A l’école, la discussion à la récré tournera autour de cet orage. Aux dires de mes camarades, ça a été localement encore plus violent que ce que j’ai vécu. C’est la durée de cet orage interminable qui a aussi marqué, l’impression que ça a duré pratiquement toute la nuit (alors que ce ne fut pas vraiment le cas). En réalité, ce que tout le centre de la Belgique a connu cette nuit du 19 au 20 juin 2002, c’est ce qu’on appelle chez Info Meteo un amas d’orages, à savoir une grande grappe de cellules se succédant sur les mêmes régions, donnant cette impression de vivre un seul et unique même orage.Pour ma part, cet événement marque un tournant. Depuis ce jour, le phénomène météorologique que je préfère est l’orage.
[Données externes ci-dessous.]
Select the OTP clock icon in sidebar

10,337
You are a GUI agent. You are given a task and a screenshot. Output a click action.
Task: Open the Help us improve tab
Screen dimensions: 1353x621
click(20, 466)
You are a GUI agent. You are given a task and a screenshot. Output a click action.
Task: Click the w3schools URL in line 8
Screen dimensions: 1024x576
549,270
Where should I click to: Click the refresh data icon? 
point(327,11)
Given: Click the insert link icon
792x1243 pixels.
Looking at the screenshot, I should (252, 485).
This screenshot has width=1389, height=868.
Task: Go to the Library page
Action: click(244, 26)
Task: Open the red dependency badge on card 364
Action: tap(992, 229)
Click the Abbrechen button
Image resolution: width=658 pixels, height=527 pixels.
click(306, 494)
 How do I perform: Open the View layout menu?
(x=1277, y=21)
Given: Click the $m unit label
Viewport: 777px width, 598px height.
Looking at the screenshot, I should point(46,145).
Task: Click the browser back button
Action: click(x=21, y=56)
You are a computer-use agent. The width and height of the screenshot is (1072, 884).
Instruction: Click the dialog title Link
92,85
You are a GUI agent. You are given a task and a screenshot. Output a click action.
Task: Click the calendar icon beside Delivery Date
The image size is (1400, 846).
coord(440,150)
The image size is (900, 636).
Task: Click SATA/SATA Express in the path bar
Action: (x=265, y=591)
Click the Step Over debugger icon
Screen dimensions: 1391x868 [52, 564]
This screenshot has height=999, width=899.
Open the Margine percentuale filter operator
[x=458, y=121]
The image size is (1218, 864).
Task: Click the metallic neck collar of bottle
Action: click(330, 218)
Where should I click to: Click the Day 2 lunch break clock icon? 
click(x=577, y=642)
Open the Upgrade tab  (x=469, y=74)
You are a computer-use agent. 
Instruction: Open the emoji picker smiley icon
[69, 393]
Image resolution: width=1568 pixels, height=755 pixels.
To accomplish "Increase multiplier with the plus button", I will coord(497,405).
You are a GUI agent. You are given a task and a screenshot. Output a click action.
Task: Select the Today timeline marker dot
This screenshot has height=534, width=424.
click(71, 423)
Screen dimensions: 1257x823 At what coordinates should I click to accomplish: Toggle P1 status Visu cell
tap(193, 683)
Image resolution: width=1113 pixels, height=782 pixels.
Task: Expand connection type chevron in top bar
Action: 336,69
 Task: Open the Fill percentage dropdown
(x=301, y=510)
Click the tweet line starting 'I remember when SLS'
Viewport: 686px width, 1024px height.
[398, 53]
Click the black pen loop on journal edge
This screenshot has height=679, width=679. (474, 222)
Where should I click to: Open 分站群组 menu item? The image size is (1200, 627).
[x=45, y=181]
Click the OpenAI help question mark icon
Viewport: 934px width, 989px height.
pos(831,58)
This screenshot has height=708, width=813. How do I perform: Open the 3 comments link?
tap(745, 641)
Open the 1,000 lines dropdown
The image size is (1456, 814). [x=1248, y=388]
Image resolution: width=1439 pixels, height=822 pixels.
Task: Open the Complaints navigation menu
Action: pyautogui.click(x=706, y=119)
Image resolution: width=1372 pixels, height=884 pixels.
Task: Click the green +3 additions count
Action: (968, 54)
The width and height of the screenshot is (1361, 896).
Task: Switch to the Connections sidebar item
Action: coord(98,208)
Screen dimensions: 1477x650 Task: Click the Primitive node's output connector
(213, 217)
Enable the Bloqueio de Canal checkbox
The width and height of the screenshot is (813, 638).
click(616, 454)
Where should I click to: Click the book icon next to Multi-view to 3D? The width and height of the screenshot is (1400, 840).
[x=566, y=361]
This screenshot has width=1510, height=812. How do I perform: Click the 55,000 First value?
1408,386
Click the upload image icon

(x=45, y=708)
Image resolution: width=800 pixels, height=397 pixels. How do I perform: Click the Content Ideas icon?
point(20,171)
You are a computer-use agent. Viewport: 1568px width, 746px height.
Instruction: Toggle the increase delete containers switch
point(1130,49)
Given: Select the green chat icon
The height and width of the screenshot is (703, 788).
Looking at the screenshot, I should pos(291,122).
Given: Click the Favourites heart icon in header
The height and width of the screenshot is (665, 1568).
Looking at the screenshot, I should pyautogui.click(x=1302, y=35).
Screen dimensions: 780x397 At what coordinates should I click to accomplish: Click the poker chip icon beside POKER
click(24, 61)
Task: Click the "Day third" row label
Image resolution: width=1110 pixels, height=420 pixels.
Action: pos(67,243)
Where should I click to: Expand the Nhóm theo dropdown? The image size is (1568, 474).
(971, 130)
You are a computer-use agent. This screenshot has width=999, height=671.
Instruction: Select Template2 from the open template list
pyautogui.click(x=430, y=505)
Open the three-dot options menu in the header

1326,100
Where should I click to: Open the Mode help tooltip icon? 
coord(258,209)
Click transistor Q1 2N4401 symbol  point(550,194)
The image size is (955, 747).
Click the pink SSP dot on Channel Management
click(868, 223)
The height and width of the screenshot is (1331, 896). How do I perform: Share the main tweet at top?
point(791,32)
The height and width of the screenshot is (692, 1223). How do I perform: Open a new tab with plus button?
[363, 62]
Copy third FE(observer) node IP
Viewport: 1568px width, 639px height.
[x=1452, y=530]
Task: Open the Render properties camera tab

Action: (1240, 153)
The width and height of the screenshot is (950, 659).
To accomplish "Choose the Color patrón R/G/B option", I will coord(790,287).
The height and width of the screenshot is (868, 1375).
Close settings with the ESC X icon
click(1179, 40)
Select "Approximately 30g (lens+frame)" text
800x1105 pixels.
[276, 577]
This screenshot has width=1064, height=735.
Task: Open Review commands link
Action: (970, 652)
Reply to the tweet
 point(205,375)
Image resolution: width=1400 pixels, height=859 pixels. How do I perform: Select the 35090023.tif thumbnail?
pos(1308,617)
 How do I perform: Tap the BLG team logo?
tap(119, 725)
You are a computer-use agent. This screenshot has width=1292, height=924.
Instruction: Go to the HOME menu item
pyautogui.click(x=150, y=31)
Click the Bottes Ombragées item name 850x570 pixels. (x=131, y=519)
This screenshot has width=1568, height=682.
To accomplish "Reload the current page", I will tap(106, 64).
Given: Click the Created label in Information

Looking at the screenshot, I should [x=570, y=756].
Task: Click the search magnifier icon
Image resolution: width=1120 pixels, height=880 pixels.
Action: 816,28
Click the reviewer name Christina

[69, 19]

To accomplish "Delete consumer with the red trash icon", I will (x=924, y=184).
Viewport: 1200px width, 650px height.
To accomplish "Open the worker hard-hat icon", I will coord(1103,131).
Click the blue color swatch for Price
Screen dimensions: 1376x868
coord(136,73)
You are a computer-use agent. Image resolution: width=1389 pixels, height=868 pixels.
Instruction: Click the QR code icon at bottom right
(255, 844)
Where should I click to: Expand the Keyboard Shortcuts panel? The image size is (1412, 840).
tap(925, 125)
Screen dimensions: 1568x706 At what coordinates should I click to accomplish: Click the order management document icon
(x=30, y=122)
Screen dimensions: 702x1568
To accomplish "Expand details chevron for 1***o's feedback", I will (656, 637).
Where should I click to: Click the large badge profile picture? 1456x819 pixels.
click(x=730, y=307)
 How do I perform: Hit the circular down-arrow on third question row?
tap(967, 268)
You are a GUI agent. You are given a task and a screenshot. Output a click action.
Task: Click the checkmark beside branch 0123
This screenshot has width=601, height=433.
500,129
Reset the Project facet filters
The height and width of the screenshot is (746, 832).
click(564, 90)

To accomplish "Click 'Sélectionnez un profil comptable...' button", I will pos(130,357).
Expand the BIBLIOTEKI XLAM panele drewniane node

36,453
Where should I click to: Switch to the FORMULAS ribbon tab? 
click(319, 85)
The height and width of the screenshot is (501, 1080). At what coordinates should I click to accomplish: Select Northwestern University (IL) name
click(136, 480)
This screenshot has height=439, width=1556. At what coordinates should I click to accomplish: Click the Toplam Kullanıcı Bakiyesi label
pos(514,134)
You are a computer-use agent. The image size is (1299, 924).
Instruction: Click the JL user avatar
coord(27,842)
Depuis cette date, je prends la peine de noter toutes les dates des orages que je connais. Par dela, ça reste encore aujourd’hui un des épisodes les plus spectaculaires que j’aie pu vivre jusqu’à présent. D’autres, plus récents, m’ont rappelé cette nuit fracassante, notamment le 22 août 2011 en soirée, toujours à Montigny, qui soutient le plus la comparaison. Qui sait, je reviendrai aussi peut-être un jour sur cet épisode-là.